# Move to Greymouth



## Danaudio

Hello,

My wife and I, both in our mid-50's, have an opportunity to move to Greymouth. I have a guaranteed 3 year position, and she can continue to work remotely. Would appreciate any general thoughts and ideas on the area, lifestyle, etc. We are not averse to living in a rural area as we do so now.
We will be visiting next week to make a final decision, and any insights would be appreciated.


----------



## Kimbella

Danaudio said:


> Hello,
> 
> My wife and I, both in our mid-50's, have an opportunity to move to Greymouth. I have a guaranteed 3 year position, and she can continue to work remotely. Would appreciate any general thoughts and ideas on the area, lifestyle, etc. We are not averse to living in a rural area as we do so now.
> We will be visiting next week to make a final decision, and any insights would be appreciated.

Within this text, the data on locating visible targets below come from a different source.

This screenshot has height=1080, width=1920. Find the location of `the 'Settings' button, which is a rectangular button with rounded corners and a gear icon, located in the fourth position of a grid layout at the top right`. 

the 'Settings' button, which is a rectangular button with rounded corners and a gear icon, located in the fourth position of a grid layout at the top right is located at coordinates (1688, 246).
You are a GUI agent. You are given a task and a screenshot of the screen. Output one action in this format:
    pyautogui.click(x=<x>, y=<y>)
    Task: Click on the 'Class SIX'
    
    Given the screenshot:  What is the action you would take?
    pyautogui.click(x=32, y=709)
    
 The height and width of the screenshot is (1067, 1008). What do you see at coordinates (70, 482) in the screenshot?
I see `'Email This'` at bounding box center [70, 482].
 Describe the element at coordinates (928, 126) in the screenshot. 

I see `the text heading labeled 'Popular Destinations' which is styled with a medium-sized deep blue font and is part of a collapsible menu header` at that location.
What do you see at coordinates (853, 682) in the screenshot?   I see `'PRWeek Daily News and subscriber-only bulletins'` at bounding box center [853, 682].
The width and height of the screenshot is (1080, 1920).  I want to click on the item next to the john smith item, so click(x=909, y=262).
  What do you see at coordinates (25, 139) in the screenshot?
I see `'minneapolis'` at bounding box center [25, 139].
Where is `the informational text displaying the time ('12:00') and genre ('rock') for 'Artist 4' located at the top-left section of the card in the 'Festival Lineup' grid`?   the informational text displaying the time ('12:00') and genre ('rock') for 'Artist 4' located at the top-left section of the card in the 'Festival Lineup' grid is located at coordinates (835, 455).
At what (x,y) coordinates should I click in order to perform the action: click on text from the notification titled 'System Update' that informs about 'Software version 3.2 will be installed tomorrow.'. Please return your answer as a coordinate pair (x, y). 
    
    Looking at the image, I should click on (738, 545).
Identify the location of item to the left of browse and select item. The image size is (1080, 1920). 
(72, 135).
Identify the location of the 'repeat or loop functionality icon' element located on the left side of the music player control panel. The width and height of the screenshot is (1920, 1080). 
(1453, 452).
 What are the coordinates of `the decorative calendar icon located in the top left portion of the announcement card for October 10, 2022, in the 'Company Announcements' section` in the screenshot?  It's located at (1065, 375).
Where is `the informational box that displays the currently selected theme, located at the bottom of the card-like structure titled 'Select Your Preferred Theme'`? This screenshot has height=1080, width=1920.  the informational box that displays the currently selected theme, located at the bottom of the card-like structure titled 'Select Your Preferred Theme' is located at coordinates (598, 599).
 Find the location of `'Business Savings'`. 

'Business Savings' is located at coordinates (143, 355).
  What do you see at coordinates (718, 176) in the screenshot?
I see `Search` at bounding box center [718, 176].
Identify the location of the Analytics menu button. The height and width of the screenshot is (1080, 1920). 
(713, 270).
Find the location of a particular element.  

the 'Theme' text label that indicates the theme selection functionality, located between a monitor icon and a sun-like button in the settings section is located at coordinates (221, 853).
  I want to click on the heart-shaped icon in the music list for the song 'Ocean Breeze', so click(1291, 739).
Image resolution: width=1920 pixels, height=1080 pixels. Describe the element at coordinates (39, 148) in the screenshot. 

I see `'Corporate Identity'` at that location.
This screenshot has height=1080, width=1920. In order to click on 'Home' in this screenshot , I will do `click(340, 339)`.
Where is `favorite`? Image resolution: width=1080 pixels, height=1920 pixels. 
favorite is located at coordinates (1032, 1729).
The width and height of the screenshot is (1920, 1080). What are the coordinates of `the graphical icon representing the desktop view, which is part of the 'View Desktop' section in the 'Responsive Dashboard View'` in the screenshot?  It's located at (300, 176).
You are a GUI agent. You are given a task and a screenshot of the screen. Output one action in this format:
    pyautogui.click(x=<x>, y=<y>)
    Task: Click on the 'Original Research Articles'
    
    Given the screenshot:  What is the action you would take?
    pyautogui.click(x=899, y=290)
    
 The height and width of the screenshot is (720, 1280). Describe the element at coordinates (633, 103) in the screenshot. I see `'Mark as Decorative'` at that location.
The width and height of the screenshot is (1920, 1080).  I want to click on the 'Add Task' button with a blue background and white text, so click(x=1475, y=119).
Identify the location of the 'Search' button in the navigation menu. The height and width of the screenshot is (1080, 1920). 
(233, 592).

Well, it is known locally here in Christchurch for pitching itself to retirees as a good place to relocate (because housing is so much cheaper there). I've been there a few times, we head to the West Coast for caving trips a few times a year (Charleston)--awesome glow worm caving there! We go up and down from Westport to Greymouth as there are a number of very beautiful things to see. I don't know that there is anything particularly special about Greymouth itself to get excited about (sorry), in fact, for me anyway, the West Coast townships are sort of all the same--smallish and mostly quiet. And, you won't need to really decide on rural, because most of that area up and down the coast is generally pretty small and rural compared to coastal areas of the US anyway. However, I doubt very much that you'll simply stick to Greymouth, though, as there really are wonderful drives to be had in that area. Like all of NZ, it is stunningly beautiful in its own way. In particular, the West Coast is *extremely* dense with native bush because of the incredible amounts of rain it gets, and its mostly dramatic mountainscapes, interspersed with land that's been cleared for farming. The West Coast is THE wettest area in the country, and you will certainly note that from both the way the terrain looks (constantly green, densely packed with wild flora), and how the terrain responds (landslides, waterfalls, power outages). However, as most of this area is basically low population, I think you'll find (hopefully) that if you make it your business to get out to the "pubs" and "clubs" to mingle, the locals are going to be very helpful. You'll find that kiwis aren't "warm and fuzzy" like Americans, especially West Coasters--they especially pride themselves on surviving in a not always hospitable environment, and embrace the quirky eccentricities that come with being so cut off from the bulk of the nations population. Which means, while you might not get a lot of warm, nurturing commiserating on how you're transitioning international lifestyles, you *will* get plenty of practical advice and, hopefully, help, when the time comes. You need to know ahead of time, though, that you need to be the initiator to get some supportive friendly networks up and rolling. Invite people for coffees, beers, bbq's... join the local lawn bowls, darts, or quiz night clubs... stuff like that.
I personally think the West Coast is gorgeous, as do most kiwis, but don't know if I could handle all the rain they get (I'm originally from California, not really known for months of rain); also the small population would probably drive me batty. But, if you're in shape, and appreciate some adventures, there is plenty to do in the general area you'll be in. 
Great Coast Road & Punakaiki | The West Coast New Zealand

One thing that is always odd to me is the smell of coal in the air in winter, as up and down the West Coast are coal mines, and you'll drive along the highway and see coal veins right in the cliff walls... I'd never seen a piece of coal in real life until I moved here... and the smell of it burning is pretty gross (imo). Make sure that you do your due diligence in finding very good accommodation, in terms of insulation and weatherization, to help keep the mold and mildew at a minimum. 
Good luck on your visit!


----------



## inhamilton

Low, static population. Remote. High rainfall. Very rural. Forests and mines. Low cost housing. Friendly and community driven if you want to join in. A good chance the neighbours will bring you a cake when you move in. Whether you like it depends on the lifestyle you are after. Ideal for a quieter, safe environment. Because of this, many of the younger people move to the cities, especially Christchurch. Enjoy your visit.


----------